Work to be completed:
Can you format the records as a numbered list, from the very first line through the line containing "[x=448, y=292]" inclusive, leaving out any blank lines?

......

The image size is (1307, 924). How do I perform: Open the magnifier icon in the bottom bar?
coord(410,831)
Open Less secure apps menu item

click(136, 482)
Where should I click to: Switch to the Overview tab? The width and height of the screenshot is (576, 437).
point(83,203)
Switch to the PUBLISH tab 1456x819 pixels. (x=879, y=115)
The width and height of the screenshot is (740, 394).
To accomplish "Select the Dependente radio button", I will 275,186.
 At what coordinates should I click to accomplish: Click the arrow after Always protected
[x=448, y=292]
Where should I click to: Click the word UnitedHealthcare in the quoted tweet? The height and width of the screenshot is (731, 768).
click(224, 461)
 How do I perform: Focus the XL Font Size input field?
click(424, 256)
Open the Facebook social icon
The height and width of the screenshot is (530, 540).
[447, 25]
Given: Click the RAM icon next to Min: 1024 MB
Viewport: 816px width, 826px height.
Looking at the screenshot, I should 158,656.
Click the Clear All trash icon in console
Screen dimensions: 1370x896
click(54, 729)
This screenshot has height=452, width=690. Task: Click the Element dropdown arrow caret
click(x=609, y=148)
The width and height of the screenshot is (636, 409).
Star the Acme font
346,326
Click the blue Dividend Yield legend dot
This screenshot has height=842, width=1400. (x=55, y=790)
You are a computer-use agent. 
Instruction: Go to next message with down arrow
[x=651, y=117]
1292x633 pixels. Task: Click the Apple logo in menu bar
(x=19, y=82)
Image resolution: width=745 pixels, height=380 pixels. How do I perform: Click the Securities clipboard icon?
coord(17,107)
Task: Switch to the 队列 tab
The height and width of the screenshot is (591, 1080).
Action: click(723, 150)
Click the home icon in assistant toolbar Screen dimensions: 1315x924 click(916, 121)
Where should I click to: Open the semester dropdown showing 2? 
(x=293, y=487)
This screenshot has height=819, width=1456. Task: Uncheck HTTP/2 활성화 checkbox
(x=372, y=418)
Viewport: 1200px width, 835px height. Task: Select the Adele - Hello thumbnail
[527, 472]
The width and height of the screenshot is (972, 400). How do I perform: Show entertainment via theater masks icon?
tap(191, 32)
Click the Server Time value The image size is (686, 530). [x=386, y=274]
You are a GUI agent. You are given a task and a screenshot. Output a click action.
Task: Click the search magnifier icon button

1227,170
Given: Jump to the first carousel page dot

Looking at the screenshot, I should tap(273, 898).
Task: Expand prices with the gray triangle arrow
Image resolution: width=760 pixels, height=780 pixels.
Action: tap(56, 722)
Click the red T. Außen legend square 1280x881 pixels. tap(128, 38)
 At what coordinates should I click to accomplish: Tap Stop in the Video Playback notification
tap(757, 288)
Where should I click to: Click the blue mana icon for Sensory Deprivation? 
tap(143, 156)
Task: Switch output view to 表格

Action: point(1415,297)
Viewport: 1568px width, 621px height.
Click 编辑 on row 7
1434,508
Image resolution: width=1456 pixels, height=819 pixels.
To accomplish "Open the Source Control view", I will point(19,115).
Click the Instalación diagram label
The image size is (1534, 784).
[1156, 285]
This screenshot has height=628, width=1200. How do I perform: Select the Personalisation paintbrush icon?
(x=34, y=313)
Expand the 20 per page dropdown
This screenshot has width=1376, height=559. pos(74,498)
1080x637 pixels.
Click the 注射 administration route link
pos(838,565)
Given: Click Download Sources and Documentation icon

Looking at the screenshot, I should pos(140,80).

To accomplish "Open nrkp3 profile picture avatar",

......

Full solution:
1. The image size is (1307, 924). How do I perform: Open the magnifier icon in the bottom bar?
2. coord(410,831)
3. Open Less secure apps menu item
4. click(136, 482)
5. Where should I click to: Switch to the Overview tab? The width and height of the screenshot is (576, 437).
6. point(83,203)
7. Switch to the PUBLISH tab 1456x819 pixels. (x=879, y=115)
8. The width and height of the screenshot is (740, 394).
9. To accomplish "Select the Dependente radio button", I will 275,186.
10.  At what coordinates should I click to accomplish: Click the arrow after Always protected
11. [x=448, y=292]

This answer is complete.